**Task objective**. From the entries that follow, extract each line holding the string "will".
━━━━━ Information provided ━━━━━
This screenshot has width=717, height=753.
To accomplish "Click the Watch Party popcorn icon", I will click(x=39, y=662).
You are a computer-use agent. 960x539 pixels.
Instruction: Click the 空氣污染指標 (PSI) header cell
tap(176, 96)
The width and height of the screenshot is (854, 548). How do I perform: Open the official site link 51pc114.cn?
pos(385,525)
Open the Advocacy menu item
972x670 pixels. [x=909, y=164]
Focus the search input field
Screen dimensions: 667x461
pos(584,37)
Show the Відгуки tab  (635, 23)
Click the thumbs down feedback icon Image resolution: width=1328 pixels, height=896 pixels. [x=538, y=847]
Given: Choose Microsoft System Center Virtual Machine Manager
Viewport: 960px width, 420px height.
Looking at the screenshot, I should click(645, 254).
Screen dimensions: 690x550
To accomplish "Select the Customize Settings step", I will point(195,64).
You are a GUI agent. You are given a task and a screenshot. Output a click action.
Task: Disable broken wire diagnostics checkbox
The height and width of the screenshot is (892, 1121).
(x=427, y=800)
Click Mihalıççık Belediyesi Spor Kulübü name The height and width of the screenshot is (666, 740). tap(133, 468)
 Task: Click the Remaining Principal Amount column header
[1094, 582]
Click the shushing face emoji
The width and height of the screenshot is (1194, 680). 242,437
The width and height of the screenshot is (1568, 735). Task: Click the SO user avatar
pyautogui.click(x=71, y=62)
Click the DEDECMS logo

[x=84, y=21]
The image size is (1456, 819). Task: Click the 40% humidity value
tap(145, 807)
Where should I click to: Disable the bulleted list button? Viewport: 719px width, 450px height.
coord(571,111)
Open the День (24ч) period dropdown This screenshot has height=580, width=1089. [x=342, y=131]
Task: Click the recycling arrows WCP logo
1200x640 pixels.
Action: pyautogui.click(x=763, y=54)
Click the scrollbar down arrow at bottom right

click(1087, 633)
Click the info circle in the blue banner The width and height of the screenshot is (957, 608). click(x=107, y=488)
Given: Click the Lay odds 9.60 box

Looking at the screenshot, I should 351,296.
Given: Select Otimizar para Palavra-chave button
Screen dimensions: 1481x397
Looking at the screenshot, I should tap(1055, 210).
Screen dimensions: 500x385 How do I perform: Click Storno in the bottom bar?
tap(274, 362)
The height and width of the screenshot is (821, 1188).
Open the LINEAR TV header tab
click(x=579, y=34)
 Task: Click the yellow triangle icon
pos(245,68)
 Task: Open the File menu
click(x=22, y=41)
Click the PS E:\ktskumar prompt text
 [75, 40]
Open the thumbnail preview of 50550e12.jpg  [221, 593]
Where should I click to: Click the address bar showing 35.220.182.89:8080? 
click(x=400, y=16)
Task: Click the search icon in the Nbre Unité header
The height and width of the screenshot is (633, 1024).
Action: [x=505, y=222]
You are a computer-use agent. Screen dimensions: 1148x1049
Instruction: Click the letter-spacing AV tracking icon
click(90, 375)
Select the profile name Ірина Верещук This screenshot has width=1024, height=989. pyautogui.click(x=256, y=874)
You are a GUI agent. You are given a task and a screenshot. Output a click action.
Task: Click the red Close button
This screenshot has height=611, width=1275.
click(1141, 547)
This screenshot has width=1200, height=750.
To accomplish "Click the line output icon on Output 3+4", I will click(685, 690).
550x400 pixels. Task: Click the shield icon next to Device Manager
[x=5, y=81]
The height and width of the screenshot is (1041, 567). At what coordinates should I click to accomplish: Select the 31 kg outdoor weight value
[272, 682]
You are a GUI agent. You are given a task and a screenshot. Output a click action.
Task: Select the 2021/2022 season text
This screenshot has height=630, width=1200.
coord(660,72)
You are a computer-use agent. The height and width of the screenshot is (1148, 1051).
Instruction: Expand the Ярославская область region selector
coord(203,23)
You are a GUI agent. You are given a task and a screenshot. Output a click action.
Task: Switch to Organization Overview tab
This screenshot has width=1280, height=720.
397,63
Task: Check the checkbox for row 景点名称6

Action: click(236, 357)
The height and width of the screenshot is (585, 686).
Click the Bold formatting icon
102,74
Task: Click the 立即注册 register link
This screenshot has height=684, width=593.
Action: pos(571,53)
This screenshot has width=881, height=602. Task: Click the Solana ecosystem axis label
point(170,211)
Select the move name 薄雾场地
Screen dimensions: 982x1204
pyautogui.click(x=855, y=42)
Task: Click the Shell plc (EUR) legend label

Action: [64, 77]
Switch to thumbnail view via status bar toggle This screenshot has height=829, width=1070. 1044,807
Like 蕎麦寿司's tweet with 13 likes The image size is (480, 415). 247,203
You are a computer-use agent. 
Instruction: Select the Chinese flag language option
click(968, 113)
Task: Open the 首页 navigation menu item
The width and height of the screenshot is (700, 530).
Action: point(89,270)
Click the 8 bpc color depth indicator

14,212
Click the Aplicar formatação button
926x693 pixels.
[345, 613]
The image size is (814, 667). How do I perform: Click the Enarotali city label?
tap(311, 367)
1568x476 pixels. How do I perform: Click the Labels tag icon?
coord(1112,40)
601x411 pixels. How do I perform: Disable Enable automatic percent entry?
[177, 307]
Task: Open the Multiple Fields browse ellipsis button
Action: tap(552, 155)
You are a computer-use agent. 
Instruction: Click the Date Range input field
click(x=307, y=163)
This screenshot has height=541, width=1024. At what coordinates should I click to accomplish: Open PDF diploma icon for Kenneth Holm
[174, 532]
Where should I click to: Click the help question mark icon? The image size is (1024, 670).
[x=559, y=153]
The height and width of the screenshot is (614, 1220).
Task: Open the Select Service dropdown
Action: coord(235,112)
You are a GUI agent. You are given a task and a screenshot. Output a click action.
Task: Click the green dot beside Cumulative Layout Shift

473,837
━━━━━
**Exercise solution**.
To accomplish "Click the Watch Party popcorn icon", I will click(x=39, y=662).
To accomplish "Select the Customize Settings step", I will point(195,64).
To accomplish "Click the line output icon on Output 3+4", I will click(685, 690).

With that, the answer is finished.